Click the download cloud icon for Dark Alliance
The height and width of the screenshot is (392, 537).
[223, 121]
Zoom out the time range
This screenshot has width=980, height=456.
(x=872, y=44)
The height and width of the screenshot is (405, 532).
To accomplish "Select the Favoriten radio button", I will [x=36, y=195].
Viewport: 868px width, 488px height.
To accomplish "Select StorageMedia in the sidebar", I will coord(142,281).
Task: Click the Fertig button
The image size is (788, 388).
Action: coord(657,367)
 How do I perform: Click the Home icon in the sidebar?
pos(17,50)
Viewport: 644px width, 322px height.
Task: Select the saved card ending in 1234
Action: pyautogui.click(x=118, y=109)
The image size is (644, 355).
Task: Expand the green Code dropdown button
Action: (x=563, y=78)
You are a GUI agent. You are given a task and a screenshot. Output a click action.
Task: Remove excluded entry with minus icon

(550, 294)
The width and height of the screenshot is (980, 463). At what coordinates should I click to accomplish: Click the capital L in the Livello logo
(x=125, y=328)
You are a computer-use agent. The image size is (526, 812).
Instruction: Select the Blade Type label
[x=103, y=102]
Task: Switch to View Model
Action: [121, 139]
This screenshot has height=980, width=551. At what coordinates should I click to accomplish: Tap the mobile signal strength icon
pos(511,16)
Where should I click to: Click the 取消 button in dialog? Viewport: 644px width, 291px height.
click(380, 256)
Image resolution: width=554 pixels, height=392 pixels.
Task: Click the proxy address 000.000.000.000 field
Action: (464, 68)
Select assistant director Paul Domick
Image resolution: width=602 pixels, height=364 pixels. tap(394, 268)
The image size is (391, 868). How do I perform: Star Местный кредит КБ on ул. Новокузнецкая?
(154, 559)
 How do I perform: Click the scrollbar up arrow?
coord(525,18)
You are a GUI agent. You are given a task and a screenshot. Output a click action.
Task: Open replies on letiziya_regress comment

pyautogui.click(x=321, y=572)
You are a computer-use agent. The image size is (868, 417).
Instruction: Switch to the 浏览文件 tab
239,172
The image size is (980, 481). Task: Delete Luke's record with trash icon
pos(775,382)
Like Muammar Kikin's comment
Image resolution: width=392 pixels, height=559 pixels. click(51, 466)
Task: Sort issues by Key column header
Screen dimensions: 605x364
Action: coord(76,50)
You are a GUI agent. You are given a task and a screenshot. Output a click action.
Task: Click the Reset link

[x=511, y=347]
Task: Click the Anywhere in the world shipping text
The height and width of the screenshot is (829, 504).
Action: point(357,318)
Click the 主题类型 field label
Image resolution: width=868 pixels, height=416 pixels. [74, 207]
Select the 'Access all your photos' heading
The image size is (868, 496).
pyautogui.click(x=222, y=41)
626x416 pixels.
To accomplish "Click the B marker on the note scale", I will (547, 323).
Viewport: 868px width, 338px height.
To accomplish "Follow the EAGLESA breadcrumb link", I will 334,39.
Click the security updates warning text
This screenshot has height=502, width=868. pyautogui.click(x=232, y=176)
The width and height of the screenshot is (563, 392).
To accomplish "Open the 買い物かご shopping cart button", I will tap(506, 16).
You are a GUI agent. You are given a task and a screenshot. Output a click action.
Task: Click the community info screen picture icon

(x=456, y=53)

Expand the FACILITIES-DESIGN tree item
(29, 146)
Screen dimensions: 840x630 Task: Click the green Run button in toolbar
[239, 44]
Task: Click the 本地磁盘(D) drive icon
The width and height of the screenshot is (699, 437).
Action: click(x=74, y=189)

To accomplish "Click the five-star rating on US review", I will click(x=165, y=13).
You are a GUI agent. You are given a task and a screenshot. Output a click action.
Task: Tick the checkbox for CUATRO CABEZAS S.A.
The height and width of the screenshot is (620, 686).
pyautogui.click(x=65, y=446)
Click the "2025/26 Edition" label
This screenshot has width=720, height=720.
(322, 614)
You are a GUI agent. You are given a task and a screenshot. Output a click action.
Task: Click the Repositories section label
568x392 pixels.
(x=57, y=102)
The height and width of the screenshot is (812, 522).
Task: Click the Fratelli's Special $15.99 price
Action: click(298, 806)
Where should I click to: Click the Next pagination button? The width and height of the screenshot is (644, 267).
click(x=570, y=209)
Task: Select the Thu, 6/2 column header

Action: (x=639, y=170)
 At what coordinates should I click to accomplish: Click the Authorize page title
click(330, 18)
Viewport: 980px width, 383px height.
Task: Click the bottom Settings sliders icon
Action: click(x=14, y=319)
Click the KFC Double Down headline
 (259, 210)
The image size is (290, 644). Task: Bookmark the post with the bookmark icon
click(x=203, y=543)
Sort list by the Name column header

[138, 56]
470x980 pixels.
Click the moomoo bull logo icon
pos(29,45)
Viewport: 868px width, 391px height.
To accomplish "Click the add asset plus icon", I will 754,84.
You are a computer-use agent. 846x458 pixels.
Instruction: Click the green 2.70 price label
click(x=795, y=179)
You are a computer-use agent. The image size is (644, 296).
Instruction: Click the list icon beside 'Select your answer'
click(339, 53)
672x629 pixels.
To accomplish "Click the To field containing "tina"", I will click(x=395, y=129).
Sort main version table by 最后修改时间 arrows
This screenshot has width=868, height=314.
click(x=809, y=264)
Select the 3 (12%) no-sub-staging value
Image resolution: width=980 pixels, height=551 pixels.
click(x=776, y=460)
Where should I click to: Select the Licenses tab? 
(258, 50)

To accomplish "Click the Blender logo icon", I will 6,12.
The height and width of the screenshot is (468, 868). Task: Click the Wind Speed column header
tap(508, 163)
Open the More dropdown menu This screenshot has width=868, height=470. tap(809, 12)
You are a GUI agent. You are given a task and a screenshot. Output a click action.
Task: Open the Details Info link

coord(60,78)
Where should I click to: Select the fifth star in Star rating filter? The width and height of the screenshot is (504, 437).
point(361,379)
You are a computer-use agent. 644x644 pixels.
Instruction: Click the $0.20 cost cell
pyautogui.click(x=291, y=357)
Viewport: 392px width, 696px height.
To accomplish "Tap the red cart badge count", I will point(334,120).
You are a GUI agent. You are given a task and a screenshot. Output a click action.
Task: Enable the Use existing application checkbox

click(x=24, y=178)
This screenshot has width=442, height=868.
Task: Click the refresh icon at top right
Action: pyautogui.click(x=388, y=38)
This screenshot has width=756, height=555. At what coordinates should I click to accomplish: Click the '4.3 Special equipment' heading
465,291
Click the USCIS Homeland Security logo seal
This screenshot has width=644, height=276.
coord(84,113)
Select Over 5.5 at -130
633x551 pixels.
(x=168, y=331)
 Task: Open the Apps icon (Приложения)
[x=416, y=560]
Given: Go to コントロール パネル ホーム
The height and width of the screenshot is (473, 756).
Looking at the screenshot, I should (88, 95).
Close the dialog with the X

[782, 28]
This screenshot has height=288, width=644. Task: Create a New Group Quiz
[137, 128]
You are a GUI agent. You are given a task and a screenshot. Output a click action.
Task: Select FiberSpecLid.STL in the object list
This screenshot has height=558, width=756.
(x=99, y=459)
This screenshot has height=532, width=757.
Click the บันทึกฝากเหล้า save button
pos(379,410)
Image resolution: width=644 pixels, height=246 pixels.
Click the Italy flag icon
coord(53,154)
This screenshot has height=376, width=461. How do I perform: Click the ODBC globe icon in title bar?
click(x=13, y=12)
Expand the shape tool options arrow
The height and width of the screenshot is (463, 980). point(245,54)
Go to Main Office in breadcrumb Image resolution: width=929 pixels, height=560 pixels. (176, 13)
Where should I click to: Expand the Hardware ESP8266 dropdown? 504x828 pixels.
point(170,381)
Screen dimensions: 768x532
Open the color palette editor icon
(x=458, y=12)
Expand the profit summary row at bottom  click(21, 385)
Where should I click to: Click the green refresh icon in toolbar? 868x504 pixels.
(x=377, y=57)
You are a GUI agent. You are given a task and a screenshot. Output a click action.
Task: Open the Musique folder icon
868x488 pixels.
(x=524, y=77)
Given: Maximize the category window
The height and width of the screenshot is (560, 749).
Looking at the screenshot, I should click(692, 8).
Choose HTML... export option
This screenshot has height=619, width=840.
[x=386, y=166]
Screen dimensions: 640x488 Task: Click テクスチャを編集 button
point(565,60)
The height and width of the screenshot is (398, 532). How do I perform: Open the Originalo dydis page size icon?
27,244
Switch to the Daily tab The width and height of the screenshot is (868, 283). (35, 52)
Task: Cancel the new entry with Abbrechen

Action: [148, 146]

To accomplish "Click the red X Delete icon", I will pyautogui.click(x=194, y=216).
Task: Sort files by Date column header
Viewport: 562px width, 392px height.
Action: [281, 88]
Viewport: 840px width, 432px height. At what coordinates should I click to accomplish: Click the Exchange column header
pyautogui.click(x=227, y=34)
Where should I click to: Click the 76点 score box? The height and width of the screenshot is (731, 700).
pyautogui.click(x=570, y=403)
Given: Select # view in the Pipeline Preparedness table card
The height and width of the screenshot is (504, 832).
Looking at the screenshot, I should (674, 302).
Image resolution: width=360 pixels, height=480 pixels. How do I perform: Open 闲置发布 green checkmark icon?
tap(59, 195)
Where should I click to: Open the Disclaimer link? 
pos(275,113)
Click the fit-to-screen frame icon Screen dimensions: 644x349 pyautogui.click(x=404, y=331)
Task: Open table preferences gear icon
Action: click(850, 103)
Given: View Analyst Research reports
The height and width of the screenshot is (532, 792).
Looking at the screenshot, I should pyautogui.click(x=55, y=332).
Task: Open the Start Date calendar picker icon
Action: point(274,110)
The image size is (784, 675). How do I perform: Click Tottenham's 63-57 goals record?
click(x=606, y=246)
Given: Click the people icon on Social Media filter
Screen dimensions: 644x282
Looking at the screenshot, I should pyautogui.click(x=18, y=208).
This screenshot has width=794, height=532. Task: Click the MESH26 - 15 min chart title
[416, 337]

┄┄┄┄┄┄┄┄┄┄┄┄┄┄┄┄┄┄┄┄

Restate verbatim the first line above and all lines after it through the line containing "Task: Click the Fertig button"; omit the rest.

**SOLUTION TO THE PROBLEM:**
Click the download cloud icon for Dark Alliance
The height and width of the screenshot is (392, 537).
[223, 121]
Zoom out the time range
This screenshot has width=980, height=456.
(x=872, y=44)
The height and width of the screenshot is (405, 532).
To accomplish "Select the Favoriten radio button", I will [x=36, y=195].
Viewport: 868px width, 488px height.
To accomplish "Select StorageMedia in the sidebar", I will coord(142,281).
Task: Click the Fertig button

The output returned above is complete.